Coming from a psychotherapeutic
tradition, Dr. Peck is adept at discussing and suggesting methods
of confronting blocks (the grungies) that emerge when actualizing
what we say we are committed to. One can look to problems of life
as a series of burdens or a series of challenges. For him the only
real value emerges in the latter perspective: that is, living from
a stand of responsibility. This stand evokes committed action, hard
work, effective communication, acceptance of risks, patience, self-esteem
and a willingness to stand alone. This less traveled road, above
all, requires a discipline and a set of tools for confronting the
difficulties in life.
Peck's discussion
of love is illuminating. He distinguishes responsible love from
various illusions and fallacies like 'it is only a feeling', 'we
fall into it' and 'there's only one right person in the world for
us.' Or 'separate identities are not permitted,' we become dependent,
and so on. By defining love as the will to extend oneself for the
purpose of nurturing one's own or another's transformation, it is
clear that love is not wishful thinking, but action that entails
open and honest communication, attention, work, and risk-taking.
Two kinds of potential
problems emerge with all "self-help" books. One deals
with hazards of the reader and the other with the ontological stance
of the work. In the first case, as with any "self-help"
work, it is easy to overread one's life into its context, falling
prey to the right/wrong game and using the work as a checklist of
one's assets or defects. For example, "I do this, therefore
I'm right, but I don't do that, so therefore I am wrong." Or
"What he is saying must be right and since I am failing in
some categories, I must be wrong or a bad person." In the second
case, most psychological works see life as a series of psychological
problems which are to be solved psychologically. Psychology tends
to be self-focused or inward-looking. The proper resolution of life
is ontological, i.e., how one chooses to stand and take action in
the world and how one actualizes one's commitments as a mode-of-being.

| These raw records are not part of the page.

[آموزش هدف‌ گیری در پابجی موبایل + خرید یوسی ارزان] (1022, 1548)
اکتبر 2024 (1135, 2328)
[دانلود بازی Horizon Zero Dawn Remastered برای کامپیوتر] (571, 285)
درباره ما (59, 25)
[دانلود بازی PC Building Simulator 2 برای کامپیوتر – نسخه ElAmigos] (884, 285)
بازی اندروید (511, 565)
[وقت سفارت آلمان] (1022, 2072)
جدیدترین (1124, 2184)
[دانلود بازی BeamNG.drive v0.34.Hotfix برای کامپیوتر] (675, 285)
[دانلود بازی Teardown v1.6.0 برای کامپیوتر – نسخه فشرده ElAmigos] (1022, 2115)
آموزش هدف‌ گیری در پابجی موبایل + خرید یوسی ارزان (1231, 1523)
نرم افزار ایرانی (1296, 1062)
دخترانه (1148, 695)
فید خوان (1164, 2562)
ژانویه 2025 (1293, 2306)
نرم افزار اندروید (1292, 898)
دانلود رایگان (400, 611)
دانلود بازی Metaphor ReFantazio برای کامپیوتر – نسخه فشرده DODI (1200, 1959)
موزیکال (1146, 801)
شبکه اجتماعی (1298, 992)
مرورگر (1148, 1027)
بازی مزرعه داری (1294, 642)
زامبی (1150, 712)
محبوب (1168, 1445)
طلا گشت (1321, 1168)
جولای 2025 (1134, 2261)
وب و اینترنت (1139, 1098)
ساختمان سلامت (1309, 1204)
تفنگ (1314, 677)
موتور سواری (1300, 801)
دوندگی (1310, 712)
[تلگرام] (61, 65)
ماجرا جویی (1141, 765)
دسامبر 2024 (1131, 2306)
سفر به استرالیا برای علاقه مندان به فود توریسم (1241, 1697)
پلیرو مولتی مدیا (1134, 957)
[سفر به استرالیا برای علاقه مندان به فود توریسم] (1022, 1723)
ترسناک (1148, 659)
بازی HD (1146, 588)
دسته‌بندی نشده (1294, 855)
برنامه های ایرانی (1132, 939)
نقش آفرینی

Ontological resolution is outward-looking and self-transcending.
Insofar as Dr. Peck
stresses the value of choice and action and the need for self-transcendence
in one's commitments, he avoids these common psychological traps.
Thus, given the readability of the material and the importance of
its message, the book is well worth reading for anyone committed
to personal development.
Review by Thomas J. Froehlich, Ph.D.